I'm rather new to practical FPGA design though I have a lot of theoretical background.I'm working with (starting/trying to would be more accurate) the Arria 10 development kit which has Arria 10 10AS066N3F40E2SG in case it matters but this is a more general question. I've been up and down the information highway and forums and documentation for half a day but I can't find the answer. How do I determine what kind of speeds this chip is capable? I realise that the actual design will affect what can be achieved but the design will be influenced by speeds that can be achieved, kind of chicken and egg eh? Here is my current problem. I need to perform 10 bit x10 bit => 20 bit (signed) multiplication and accumulate the result at 730 MHz. How can I find out if this is at all realisable? If not I need divide the data stream to two or more parallel processing paths. I'm looking for concrete and practical guidance. I expect I will need to write some synthesisable Verilog and time that on the simulator right? From here: https://people.ece.cornell.edu/land/courses/ece5760/de1_soc/hdl_style_qts_qii51007.pdf I found (just an example): module signed_mult (out, clk, a, b); output [15:0] out; input clk; input signed [7:0] a; input signed [7:0] b; reg signed [7:0] a_reg; reg signed [7:0] b_reg; reg signed [15:0] out; wire signed [15:0] mult_out; assign mult_out = a_reg * b_reg; always @ (posedge clk) begin a_reg <= a; b_reg <= b; out <= mult_out; end endmodule This is 1 stage pipe line I think, but how could this be further pipelined? AFAIU it can't -- hopefully it will be realised with a hardware multiplier block in Arria 10 and that set the ultimate limit (routing delays etc not withstanding), right? But what is this limit, it must be documented somewhere? Is there a ready to compile synthesisable Verilog example somewhere which I could start to play with ? Or something that would be a good starting point, surely I'm not the first person to need something like that... I'm so out of my depth atm here.... Help would be greatly appreciated. wbr Kusti
730Mhz is rather ambitious, even for Arria 10. I think you'll have to go down the multiple parrallel paths route.If you want to test the max frequence, create a design and run it through to time quest. Set all pins to virtual and it should give you an idea of the fmax for your design as it defaults to trying to get 1000Mhz out of your design (which will fail) but should at least give you an idea. Realistically, 300Mhz per multiplier is probably more realistic.
Ok, thanks!I managed to find out the theoretical max multiplier speed (635MHz for the fastest speed class Arria 10), it was in the data sheet, doh! So definitely 730 MHz is out, however, rearranging a few things I think I could live with 575 MHz so at least theoretically this is not impossible.
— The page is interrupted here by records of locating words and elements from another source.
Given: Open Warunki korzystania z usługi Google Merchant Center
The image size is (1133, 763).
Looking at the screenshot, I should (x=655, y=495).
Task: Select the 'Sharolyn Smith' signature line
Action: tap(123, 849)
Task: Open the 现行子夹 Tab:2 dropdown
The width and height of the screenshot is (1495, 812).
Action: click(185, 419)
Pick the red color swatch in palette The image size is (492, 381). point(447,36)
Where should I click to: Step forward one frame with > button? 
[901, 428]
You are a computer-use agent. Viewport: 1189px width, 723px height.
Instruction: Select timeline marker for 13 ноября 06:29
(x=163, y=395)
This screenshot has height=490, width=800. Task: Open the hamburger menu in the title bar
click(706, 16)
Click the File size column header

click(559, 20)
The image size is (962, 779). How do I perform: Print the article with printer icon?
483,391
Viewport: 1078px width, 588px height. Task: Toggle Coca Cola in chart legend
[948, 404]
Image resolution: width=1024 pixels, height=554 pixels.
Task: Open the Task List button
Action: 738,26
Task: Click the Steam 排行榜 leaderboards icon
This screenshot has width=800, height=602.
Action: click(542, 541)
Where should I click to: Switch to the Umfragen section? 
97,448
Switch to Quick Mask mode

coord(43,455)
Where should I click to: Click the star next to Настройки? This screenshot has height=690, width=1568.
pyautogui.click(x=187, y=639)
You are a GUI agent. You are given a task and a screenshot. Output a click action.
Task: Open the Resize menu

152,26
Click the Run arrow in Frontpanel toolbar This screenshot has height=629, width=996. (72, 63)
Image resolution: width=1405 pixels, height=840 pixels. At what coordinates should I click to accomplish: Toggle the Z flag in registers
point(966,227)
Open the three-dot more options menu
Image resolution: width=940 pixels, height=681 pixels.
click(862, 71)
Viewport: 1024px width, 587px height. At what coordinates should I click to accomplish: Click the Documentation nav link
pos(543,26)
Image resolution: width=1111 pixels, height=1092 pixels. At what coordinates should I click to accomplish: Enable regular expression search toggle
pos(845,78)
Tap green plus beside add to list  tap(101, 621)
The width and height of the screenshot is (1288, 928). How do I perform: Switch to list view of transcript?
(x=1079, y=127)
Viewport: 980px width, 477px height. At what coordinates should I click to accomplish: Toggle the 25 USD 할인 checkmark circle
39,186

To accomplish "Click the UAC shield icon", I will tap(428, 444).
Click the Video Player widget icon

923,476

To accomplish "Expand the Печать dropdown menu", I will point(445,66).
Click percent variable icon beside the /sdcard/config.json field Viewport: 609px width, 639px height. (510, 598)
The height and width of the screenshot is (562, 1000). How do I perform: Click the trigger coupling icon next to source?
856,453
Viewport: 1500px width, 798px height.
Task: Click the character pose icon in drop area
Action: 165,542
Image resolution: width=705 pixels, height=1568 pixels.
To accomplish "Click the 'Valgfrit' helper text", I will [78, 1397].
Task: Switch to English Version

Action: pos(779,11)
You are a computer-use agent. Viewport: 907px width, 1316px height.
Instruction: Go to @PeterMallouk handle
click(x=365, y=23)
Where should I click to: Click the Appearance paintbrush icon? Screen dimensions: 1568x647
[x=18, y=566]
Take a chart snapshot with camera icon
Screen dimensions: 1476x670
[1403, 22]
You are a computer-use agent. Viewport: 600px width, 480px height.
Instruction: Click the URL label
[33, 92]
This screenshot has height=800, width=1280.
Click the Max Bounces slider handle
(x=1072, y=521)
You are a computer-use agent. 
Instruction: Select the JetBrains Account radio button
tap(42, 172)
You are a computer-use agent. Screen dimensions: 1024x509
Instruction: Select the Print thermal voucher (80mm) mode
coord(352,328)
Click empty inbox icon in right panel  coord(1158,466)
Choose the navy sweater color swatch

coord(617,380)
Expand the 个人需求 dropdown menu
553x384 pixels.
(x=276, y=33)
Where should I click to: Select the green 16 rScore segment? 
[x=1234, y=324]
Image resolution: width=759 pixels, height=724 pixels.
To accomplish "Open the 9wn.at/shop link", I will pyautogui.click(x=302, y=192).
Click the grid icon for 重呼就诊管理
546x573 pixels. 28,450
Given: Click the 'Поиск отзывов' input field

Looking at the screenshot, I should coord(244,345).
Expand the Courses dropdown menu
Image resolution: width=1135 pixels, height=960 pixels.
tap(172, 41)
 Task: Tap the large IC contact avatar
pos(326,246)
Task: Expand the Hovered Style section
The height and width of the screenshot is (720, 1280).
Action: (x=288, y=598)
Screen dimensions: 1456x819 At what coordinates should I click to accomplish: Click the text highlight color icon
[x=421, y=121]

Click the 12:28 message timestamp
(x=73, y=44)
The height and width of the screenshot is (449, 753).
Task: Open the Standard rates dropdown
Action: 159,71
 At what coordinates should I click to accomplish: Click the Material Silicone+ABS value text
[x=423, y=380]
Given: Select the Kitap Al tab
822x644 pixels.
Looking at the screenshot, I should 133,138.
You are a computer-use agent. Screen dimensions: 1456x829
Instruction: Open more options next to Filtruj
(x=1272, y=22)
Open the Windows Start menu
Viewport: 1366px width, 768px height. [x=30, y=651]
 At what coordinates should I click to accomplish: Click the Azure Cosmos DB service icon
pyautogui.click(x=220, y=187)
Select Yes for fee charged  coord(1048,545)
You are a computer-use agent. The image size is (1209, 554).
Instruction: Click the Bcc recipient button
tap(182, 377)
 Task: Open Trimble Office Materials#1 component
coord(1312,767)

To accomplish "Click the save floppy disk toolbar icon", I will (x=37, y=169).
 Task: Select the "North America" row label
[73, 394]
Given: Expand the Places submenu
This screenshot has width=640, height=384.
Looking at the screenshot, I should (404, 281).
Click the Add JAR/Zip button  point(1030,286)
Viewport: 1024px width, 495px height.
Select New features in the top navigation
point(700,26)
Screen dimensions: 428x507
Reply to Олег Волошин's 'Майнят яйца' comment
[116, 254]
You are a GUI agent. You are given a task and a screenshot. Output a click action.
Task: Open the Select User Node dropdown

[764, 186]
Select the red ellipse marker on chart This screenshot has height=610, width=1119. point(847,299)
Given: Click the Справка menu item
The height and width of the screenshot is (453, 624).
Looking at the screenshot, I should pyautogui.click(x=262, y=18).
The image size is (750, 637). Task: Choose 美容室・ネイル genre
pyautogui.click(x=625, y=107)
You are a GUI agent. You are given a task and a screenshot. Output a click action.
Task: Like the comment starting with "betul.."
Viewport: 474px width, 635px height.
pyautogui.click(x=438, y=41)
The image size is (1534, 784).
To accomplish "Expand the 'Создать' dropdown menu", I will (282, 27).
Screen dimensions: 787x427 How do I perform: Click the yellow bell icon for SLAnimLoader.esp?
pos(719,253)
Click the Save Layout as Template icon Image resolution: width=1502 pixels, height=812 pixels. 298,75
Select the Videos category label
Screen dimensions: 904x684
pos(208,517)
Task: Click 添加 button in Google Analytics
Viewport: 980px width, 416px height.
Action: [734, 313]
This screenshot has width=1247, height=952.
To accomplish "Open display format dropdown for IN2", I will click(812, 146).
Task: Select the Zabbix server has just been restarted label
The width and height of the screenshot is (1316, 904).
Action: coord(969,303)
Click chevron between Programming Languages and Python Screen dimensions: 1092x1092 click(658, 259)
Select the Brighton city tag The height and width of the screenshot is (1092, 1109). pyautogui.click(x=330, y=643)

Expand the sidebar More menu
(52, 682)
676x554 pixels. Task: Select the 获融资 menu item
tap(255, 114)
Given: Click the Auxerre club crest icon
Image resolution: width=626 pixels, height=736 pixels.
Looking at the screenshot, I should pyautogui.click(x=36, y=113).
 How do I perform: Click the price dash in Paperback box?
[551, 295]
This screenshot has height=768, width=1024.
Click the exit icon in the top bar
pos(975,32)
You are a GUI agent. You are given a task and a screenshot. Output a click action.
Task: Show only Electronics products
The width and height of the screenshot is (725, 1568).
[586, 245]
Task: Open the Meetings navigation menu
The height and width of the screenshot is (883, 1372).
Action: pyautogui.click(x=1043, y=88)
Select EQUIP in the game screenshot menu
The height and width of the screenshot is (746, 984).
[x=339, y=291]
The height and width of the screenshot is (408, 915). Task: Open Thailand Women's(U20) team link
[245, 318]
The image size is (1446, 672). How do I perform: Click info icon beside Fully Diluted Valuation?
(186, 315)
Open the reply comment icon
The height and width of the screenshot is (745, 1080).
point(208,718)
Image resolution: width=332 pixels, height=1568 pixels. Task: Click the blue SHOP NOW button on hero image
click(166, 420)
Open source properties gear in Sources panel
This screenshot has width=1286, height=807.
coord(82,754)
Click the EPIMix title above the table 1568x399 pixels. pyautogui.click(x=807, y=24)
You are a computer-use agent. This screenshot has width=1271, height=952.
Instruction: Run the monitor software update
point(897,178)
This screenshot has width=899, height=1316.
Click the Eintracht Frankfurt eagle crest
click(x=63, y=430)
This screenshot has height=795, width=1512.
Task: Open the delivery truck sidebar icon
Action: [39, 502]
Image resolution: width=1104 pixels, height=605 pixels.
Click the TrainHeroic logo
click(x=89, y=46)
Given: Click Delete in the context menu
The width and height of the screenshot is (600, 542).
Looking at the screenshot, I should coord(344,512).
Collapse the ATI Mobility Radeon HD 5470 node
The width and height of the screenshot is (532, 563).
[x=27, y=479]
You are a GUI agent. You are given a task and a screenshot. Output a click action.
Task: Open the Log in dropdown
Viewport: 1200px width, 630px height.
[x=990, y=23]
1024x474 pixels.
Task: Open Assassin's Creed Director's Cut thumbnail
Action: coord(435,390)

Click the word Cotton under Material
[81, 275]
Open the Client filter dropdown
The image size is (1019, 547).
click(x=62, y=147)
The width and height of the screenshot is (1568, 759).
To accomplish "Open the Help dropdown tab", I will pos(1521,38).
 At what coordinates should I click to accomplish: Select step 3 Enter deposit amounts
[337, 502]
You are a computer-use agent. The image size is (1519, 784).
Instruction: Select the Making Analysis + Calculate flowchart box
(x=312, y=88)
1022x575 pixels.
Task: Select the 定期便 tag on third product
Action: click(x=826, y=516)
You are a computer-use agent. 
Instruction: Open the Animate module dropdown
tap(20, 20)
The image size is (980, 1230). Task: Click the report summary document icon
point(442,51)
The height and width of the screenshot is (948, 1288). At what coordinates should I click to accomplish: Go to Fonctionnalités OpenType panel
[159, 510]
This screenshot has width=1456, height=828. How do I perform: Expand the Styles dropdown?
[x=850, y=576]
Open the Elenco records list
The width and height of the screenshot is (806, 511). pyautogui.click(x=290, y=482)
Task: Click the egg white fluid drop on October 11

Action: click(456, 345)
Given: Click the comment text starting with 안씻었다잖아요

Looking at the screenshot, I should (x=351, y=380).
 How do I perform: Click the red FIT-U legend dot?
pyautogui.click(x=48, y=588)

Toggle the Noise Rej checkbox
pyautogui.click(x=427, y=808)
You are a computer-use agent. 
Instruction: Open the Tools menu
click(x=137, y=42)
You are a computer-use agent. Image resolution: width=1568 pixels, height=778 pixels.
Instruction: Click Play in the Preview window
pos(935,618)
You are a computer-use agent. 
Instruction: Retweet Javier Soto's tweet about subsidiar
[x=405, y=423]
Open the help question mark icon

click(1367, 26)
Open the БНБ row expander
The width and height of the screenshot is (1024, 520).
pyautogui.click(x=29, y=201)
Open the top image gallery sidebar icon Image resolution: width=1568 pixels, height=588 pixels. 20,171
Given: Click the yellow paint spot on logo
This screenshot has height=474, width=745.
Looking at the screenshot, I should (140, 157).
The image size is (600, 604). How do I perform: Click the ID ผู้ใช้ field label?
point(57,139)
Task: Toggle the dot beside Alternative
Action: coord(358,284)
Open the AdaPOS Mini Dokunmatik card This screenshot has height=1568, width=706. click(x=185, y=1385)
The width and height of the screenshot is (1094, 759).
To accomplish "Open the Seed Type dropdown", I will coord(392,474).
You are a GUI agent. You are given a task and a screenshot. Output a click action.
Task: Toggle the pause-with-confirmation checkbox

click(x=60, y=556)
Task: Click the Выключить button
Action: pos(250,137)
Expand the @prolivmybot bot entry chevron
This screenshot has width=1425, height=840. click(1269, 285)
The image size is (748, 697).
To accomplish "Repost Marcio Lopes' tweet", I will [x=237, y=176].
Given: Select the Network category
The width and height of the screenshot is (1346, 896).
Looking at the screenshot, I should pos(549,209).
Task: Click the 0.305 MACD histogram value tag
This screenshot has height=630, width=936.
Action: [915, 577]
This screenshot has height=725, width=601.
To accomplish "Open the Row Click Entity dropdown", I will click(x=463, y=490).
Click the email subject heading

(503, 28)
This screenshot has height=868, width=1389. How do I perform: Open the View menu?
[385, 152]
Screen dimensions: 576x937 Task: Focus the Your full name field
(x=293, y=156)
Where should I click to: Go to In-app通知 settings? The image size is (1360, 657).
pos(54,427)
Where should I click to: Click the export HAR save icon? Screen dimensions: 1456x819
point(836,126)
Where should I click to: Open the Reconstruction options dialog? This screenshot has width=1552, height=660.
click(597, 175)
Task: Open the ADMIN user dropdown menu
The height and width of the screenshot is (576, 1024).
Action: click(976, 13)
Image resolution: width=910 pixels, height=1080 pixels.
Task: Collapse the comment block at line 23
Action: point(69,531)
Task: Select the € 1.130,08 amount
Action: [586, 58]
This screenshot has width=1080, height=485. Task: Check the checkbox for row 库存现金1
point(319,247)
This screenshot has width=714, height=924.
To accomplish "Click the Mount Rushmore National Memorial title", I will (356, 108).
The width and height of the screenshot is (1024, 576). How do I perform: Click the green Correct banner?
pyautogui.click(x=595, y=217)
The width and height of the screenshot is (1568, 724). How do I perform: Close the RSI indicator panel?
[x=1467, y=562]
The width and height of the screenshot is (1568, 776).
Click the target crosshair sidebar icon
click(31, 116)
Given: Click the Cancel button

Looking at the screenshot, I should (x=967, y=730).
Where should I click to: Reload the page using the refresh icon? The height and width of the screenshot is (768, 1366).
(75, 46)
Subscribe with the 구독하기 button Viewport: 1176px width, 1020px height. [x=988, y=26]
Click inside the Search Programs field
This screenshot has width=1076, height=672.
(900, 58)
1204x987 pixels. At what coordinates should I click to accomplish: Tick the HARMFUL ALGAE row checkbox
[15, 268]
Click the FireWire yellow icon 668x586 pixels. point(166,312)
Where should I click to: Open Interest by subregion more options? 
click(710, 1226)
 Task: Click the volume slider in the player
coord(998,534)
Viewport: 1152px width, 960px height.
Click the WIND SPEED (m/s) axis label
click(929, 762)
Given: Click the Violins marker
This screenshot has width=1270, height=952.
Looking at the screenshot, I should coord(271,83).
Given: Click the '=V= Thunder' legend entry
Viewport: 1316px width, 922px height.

I guess there is nothing to do but write some Verilog and see. wbr Kusti
--- Quote Start --- Ok, thanks! I managed to find out the theoretical max multiplier speed (635MHz for the fastest speed class Arria 10), it was in the data sheet, doh! So definitely 730 MHz is out, however, rearranging a few things I think I could live with 575 MHz so at least theoretically this is not impossible. I guess there is nothing to do but write some Verilog and see. wbr Kusti --- Quote End --- 635MHz looks too unrealistic. May be it is defined from mult block perspective with no logic across fabric and pins. Remember those blocks such as mults are in fact small islands of ASIC to be connected to fabric. While asic blocks can be very fast but fabric cannot cope with.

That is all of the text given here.